*SUPPLIED RECORDS:*
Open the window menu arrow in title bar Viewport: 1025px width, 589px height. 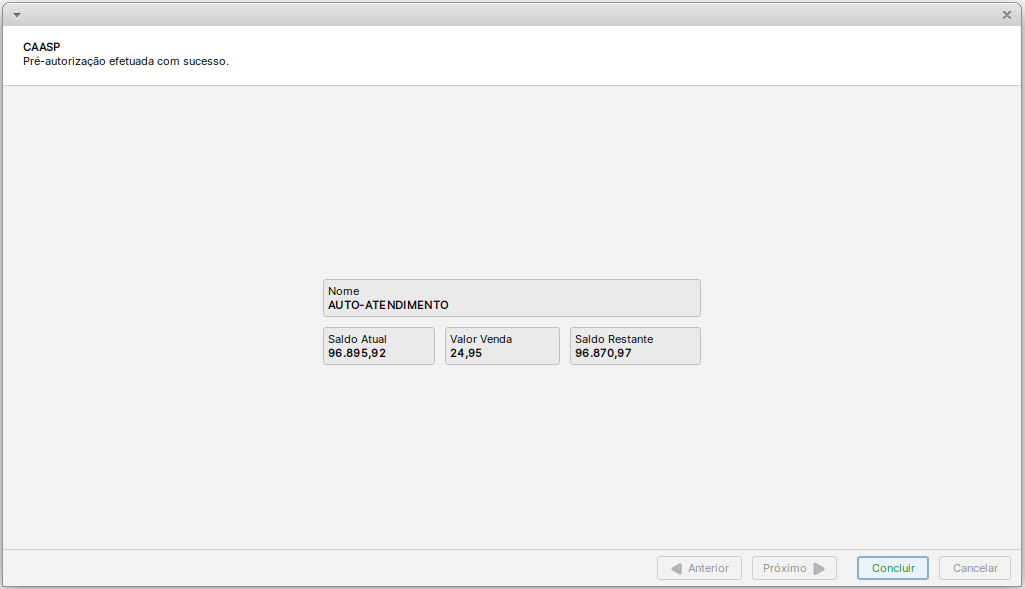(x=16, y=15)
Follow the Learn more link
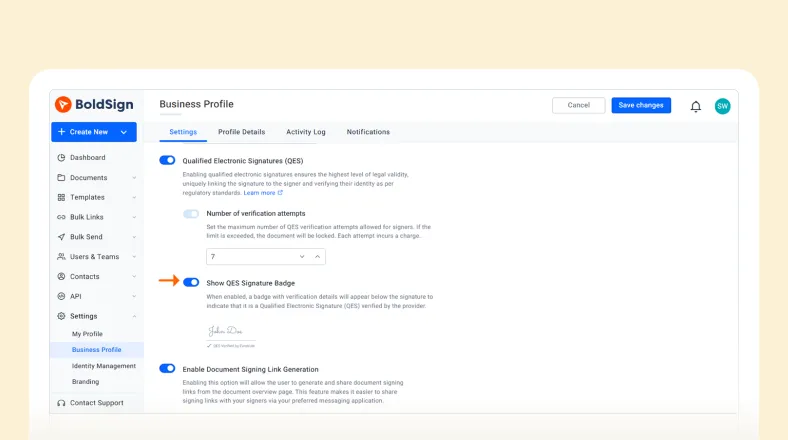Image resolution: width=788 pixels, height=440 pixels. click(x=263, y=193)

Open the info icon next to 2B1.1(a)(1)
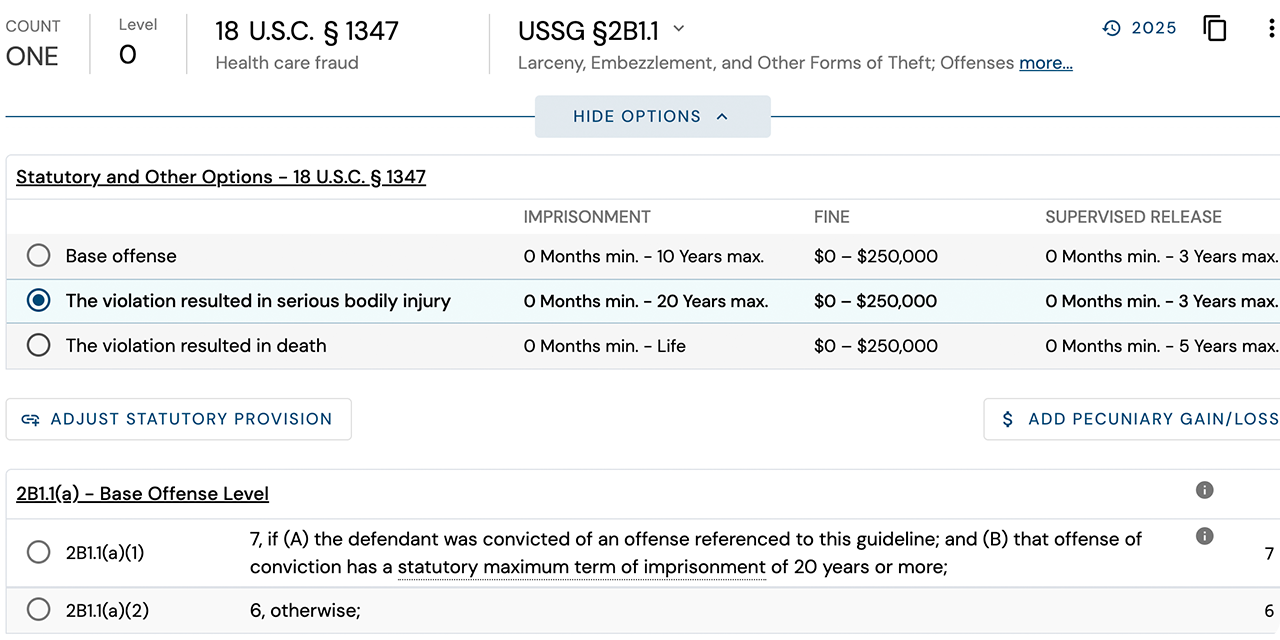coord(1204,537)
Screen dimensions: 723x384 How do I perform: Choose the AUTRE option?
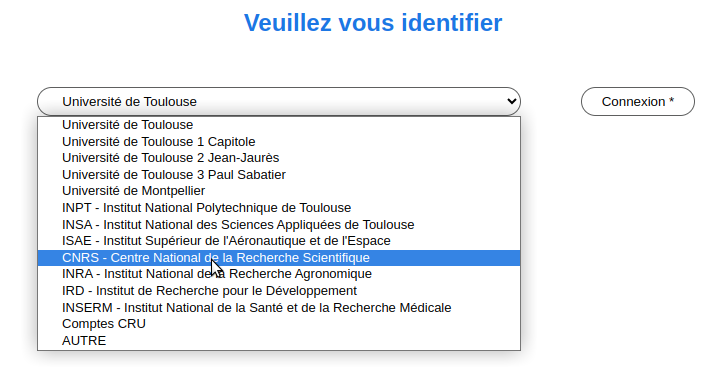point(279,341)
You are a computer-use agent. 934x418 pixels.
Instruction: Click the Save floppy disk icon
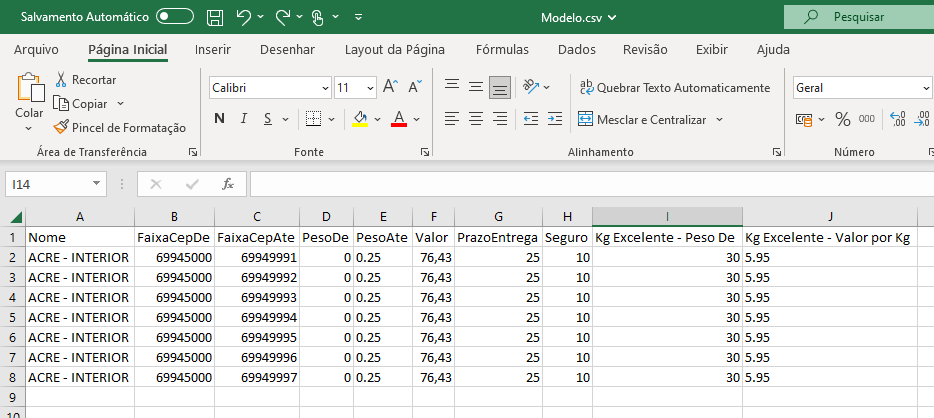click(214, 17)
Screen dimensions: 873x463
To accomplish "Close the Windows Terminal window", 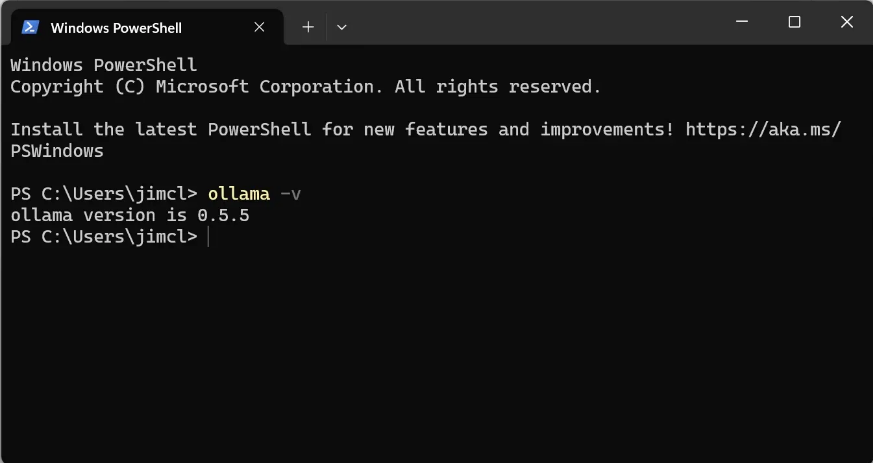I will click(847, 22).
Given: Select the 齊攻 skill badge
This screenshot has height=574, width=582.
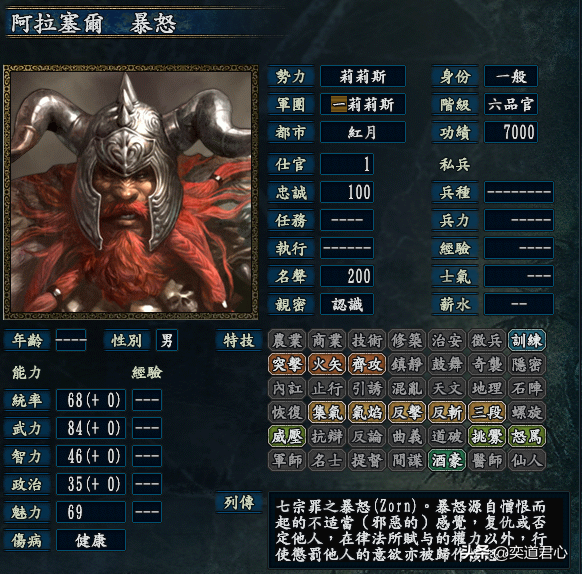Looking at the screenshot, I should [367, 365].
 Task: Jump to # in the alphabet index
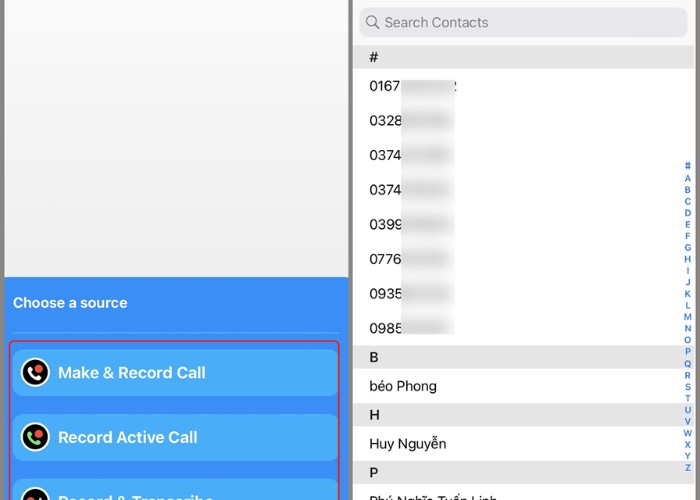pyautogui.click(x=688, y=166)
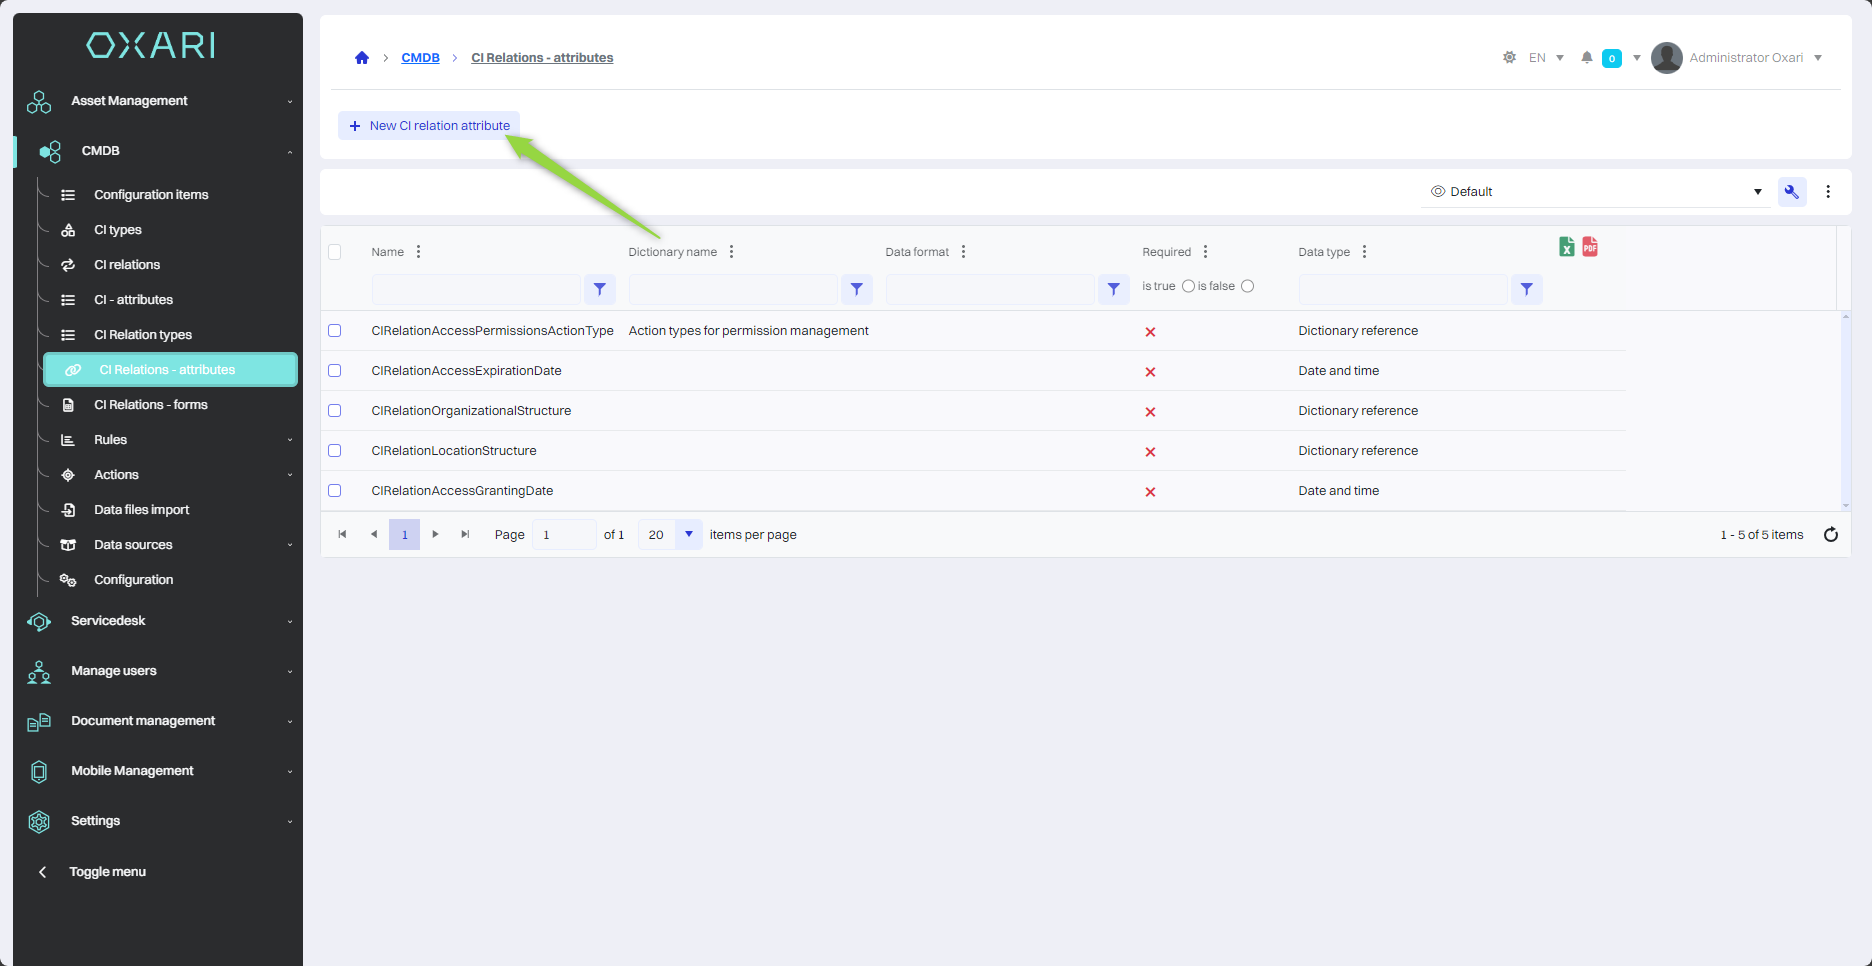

*YOUR GOAL:* Find the line containing "Given: Select the 齊攻 skill badge" in the listing above. Restate it and every line after it, word for word, through the final line, leaving out the pictures.

*RESULT FOR THIS EXERCISE:*
Given: Select the 齊攻 skill badge
This screenshot has height=574, width=582.
Looking at the screenshot, I should [367, 365].
 Task: Jump to # in the alphabet index
pyautogui.click(x=688, y=166)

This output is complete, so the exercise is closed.